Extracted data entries
---+---

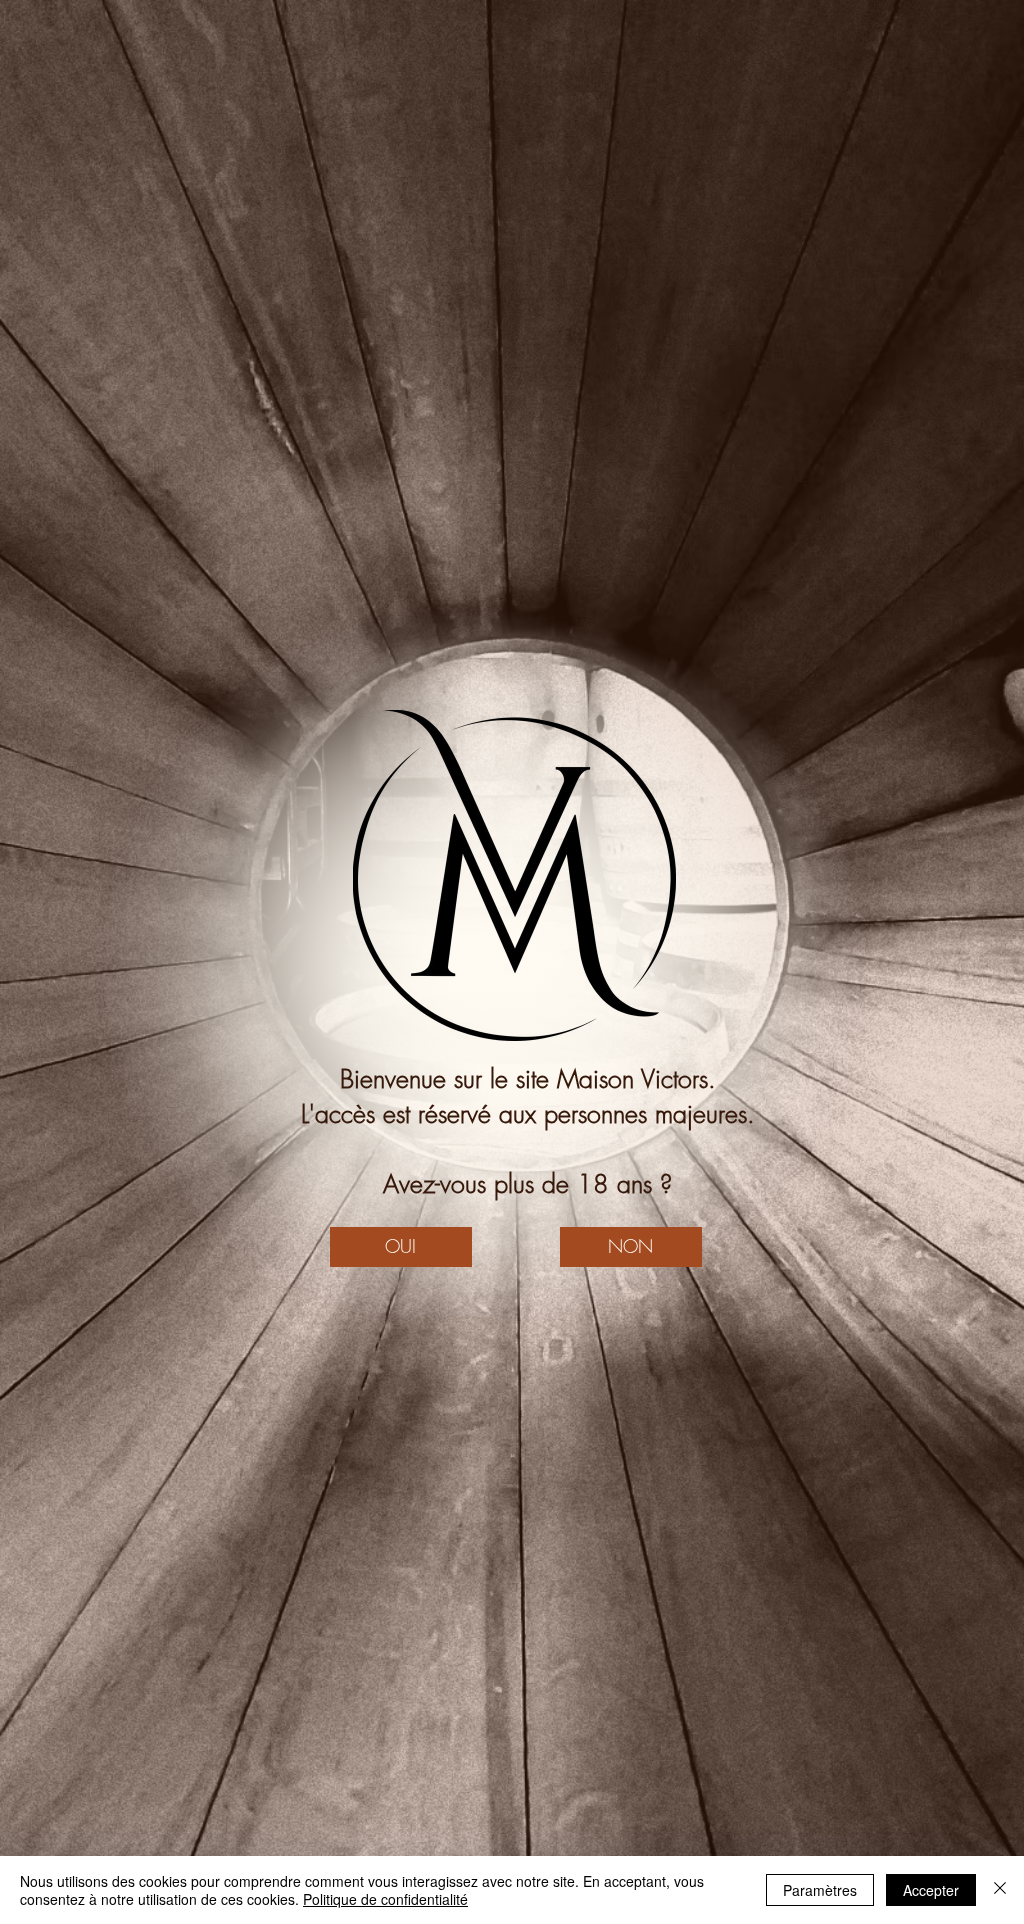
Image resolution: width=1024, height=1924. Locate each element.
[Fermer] (1000, 1890)
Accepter (931, 1890)
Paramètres (820, 1890)
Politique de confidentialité (385, 1899)
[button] (401, 1247)
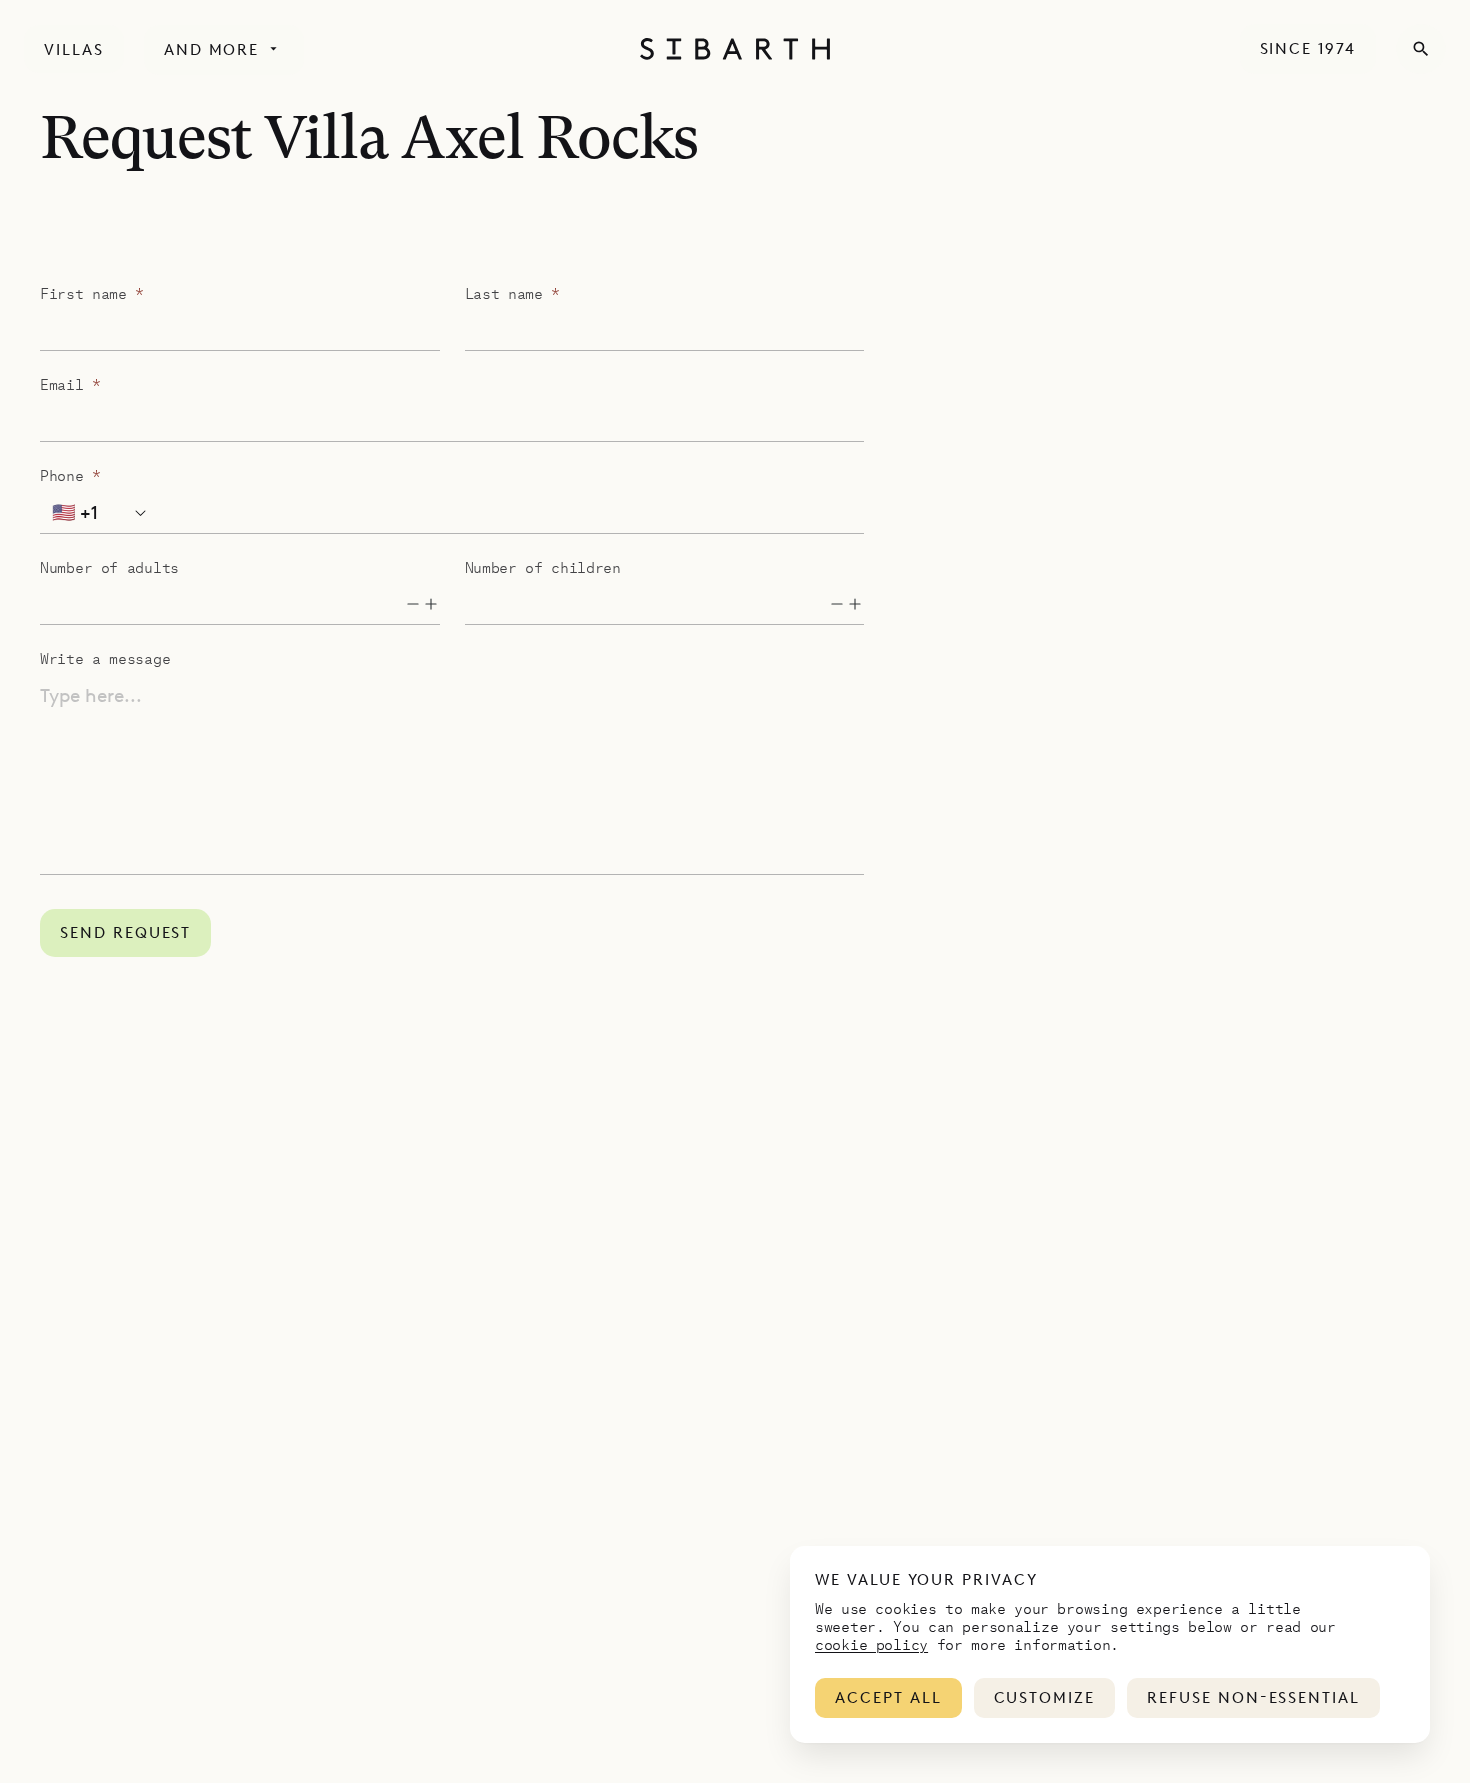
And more (212, 50)
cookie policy (871, 1644)
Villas (74, 50)
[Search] (1421, 49)
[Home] (735, 49)
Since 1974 (1308, 49)
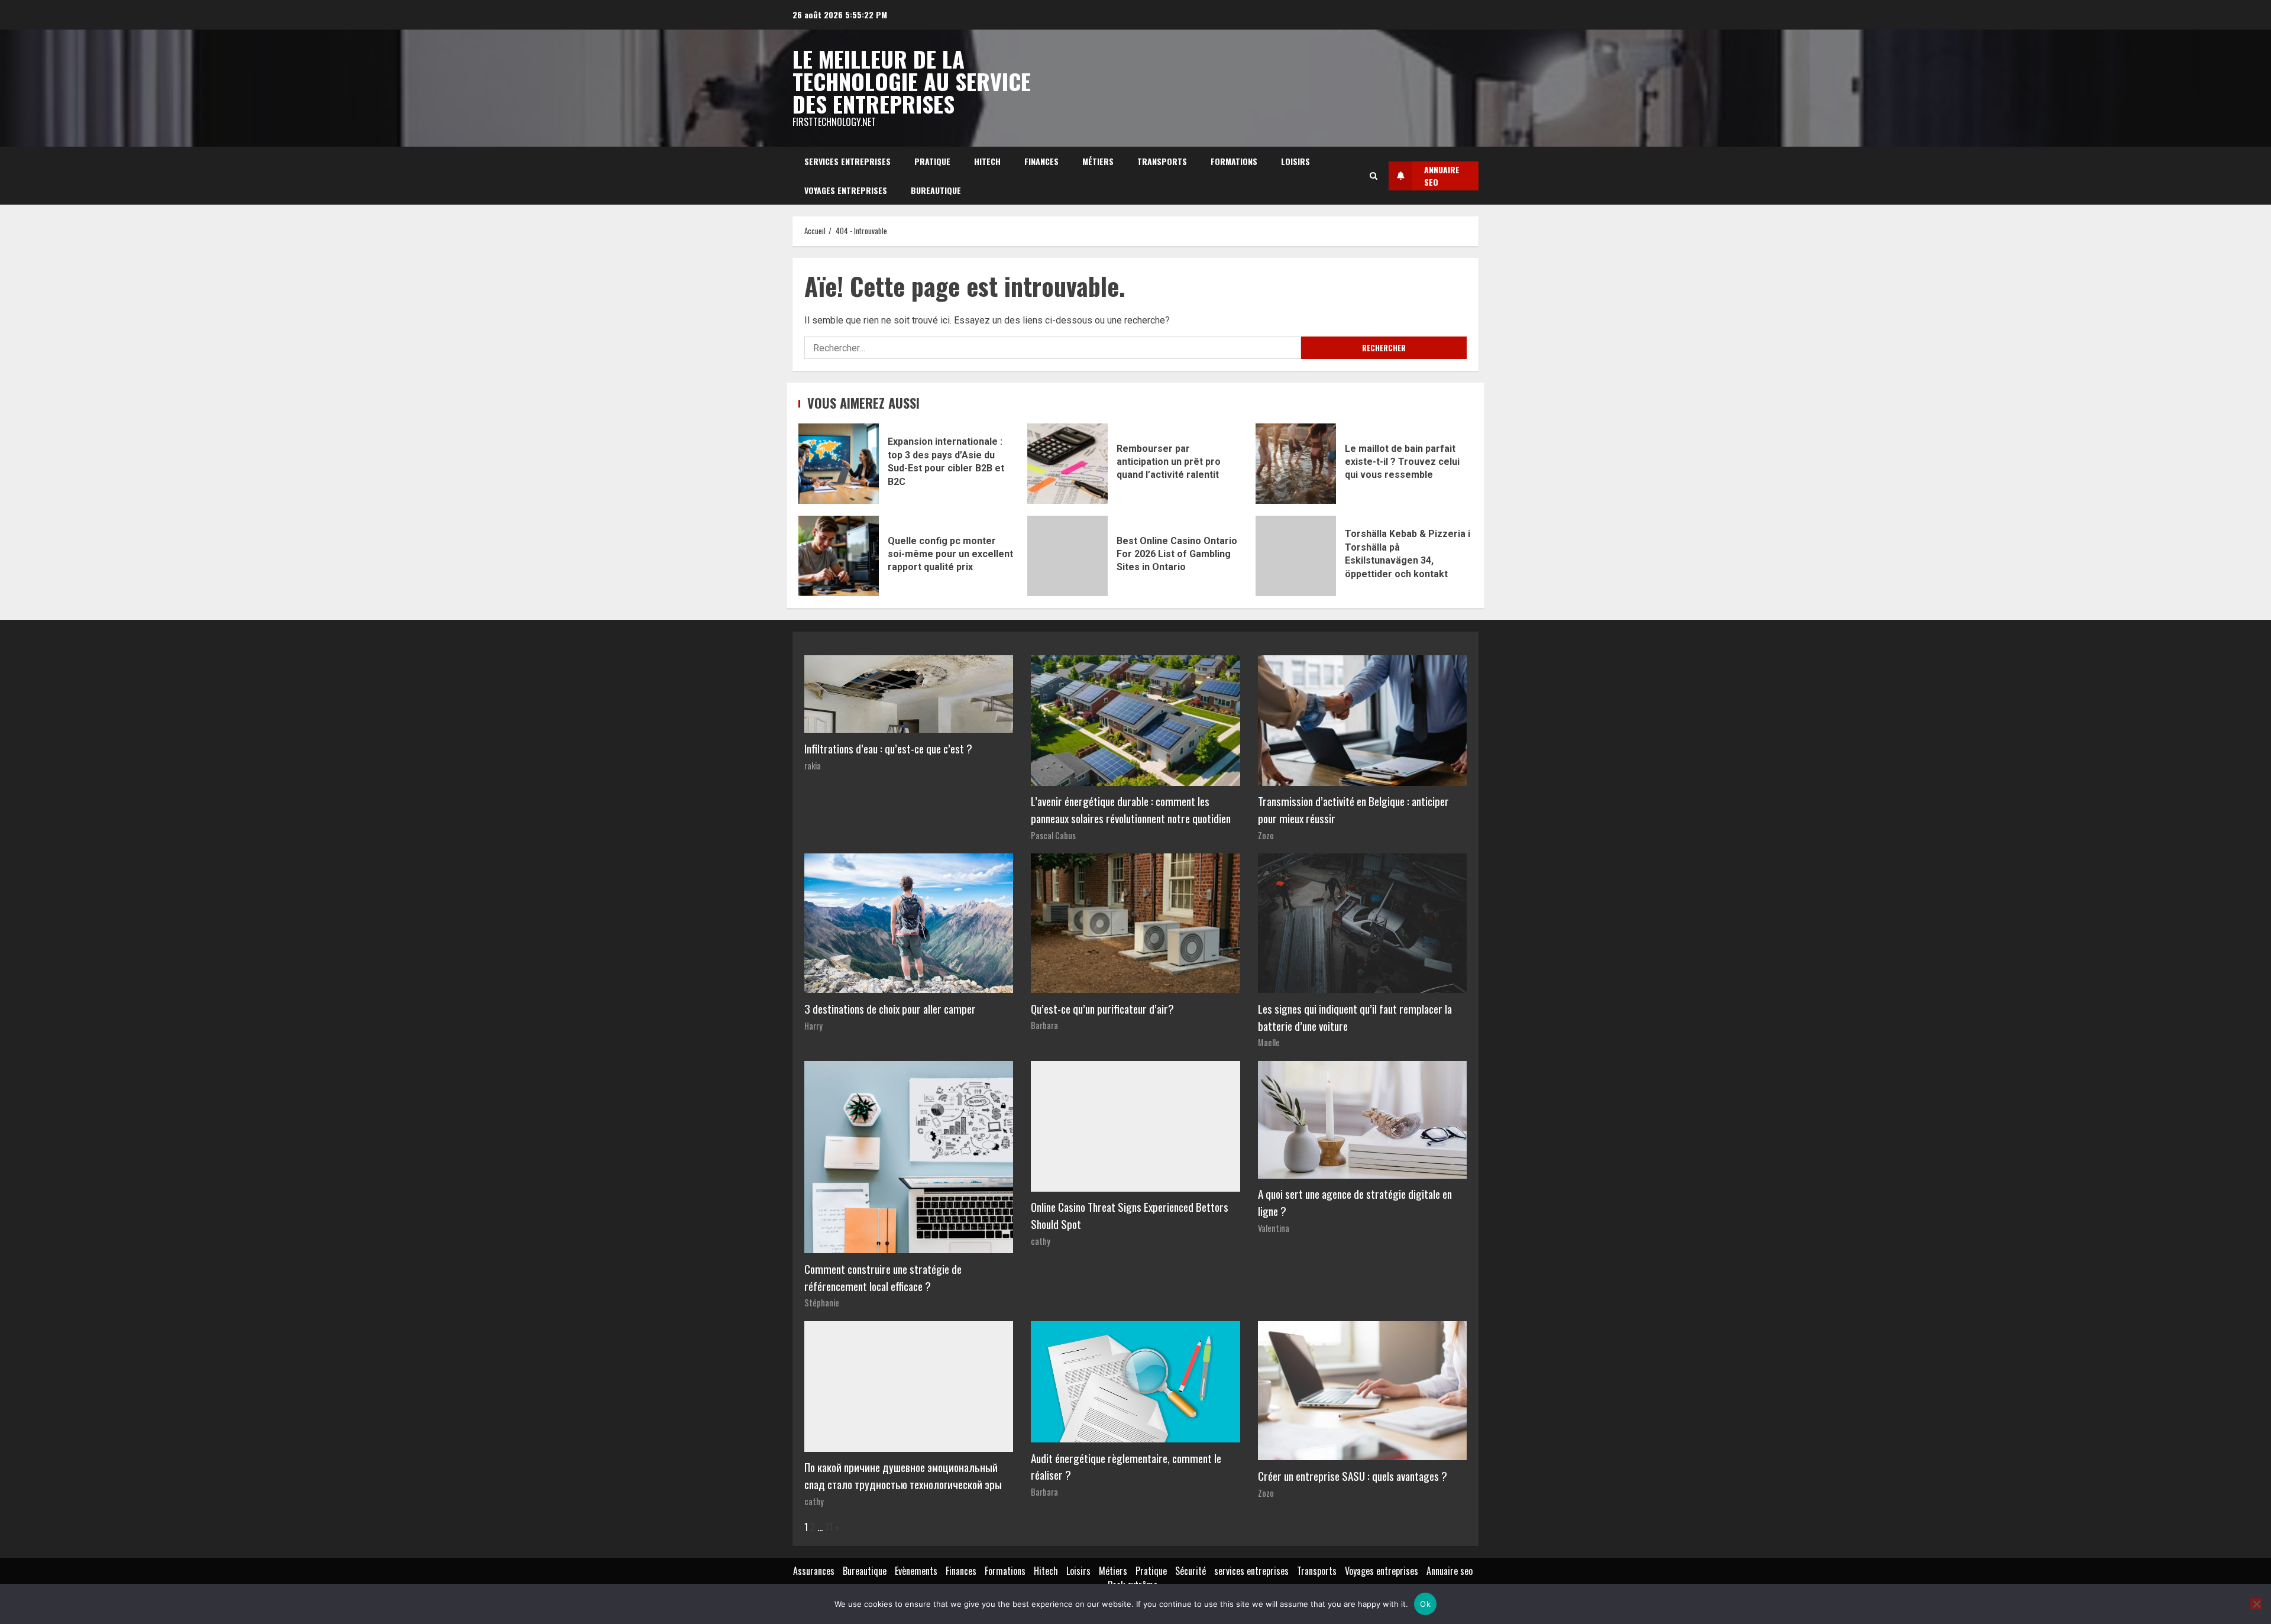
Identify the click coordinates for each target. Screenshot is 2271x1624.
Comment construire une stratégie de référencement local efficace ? (883, 1277)
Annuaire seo (1449, 1571)
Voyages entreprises (845, 190)
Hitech (987, 161)
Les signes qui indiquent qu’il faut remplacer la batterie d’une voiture (1355, 1017)
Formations (1234, 161)
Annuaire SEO (1442, 175)
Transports (1162, 161)
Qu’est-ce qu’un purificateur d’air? (1102, 1008)
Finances (1041, 161)
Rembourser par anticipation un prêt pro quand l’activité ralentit (1067, 463)
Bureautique (936, 190)
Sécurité (1190, 1571)
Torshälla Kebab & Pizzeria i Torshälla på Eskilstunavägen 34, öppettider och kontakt (1296, 556)
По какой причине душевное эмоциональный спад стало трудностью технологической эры (903, 1475)
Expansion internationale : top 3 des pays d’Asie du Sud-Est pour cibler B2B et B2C (838, 463)
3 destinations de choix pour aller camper (890, 1008)
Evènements (916, 1571)
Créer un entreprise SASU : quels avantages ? (1352, 1475)
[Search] (1373, 175)
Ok (1425, 1604)
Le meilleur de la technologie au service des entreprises (911, 81)
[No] (2256, 1604)
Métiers (1098, 161)
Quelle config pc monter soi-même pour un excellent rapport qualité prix (838, 556)
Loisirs (1295, 161)
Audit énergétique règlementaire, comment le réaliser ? (1126, 1467)
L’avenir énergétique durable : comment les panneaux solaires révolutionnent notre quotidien (1131, 809)
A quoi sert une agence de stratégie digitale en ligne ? (1355, 1202)
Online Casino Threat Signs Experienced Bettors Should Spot (1129, 1215)
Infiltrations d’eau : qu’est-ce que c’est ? (888, 748)
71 (829, 1527)
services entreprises (847, 161)
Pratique (932, 161)
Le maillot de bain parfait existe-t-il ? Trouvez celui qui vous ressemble (1296, 463)
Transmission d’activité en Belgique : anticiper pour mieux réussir (1353, 809)
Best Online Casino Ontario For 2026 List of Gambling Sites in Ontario (1067, 556)
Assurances (813, 1571)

---+---

WHAT IS BEING ASKED.
From the records above, transcribe exactly the run of lines that opens with the line holding "A quoi sert" and closes with the line holding "Transmission d’activité en", both included.

RESPONSE TO THE EXERCISE.
A quoi sert une agence de stratégie digitale en ligne ? (1355, 1202)
Online Casino Threat Signs Experienced Bettors Should Spot (1129, 1215)
Infiltrations d’eau : qu’est-ce que c’est ? (888, 748)
71 (829, 1527)
services entreprises (847, 161)
Pratique (932, 161)
Le maillot de bain parfait existe-t-il ? Trouvez celui qui vous ressemble (1296, 463)
Transmission d’activité en Belgique : anticiper pour mieux réussir (1353, 809)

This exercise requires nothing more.